J’avais une idée assez précise de ce que je voulais en termes de tons et de rendu. Et j’ai cherché la technique qui permettait d’obtenir ça. J’ai assez vite décidé de me passer du noir. Car ça ne donnait pas les atmosphères que j’avais envie de faire. Techniquement, c’est intéressant parce que comme il n’y a pas de noir, ce qu’il a de le plus foncé c’est du crayon qui est assez clair. Toutes les couleurs doivent être plus claires. Donc, ça fait complètement changer les palettes. Ça m’a fait trouver des harmonies qui sont très différentes de ce que je faisais avant. Ça me rafraîchit beaucoup et ça me fait composer des pages par le blanc, là où avant je composais par le noir.

Les albums ont un look ancien très beau, à l’image des premières éditions Hetzel des Jules Verne. Ce n’est pas courant pour une édition “normale” d’album. Comment ça s’est passé avec votre éditeur pour avoir cette forme-là ?

Je suis arrivé avec plein d’idées. On en a réalisé l’essentiel. Mon éditeur était très ouvert. C’est une chance d’avoir un éditeur qui prend le temps de peaufiner les albums. J’étais content d’avoir un album objet. Personnelment, j’ai envie de lire du papier et de donner à lire du papier aux adultes, mais aussi aux enfants. Parce que la série s’adresse aussi à eux. Je veux que ce soit quelque chose qui donne envie. Ce qui est marrant, c’est que ça fonctionne alors que ce ne sont pas les enfants qui connaissent les éditions Hetzel, celles de premières éditions de Jules Verne.

| DONNÉES FOURNIES |
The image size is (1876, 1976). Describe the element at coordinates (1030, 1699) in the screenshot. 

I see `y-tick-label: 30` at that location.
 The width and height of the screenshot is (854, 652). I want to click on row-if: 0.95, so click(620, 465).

| AVEC CES INFORMATIONS |
- A) Répondez à ces questions d'après l'extrait :
(i) De quelle couleur l'auteur a-t-il décidé de se passer ?
(ii) À quelles éditions le look ancien des albums est-il comparé ?
(iii) Comment l'auteur qualifie-t-il son éditeur ?
- B) Reproduisez à l'identique le passage de l'extrait qui commence par les mots contenant « Les albums ont » et s'achève sur « cette forme-là ? ».
Inutile de consulter la liste.

| VOS RÉPONSES ÉCRITES |
- A)
(i) Du noir.
(ii) Aux premières éditions Hetzel des Jules Verne.
(iii) Très ouvert.

- B)
Les albums ont un look ancien très beau, à l’image des premières éditions Hetzel des Jules Verne. Ce n’est pas courant pour une édition “normale” d’album. Comment ça s’est passé avec votre éditeur pour avoir cette forme-là ?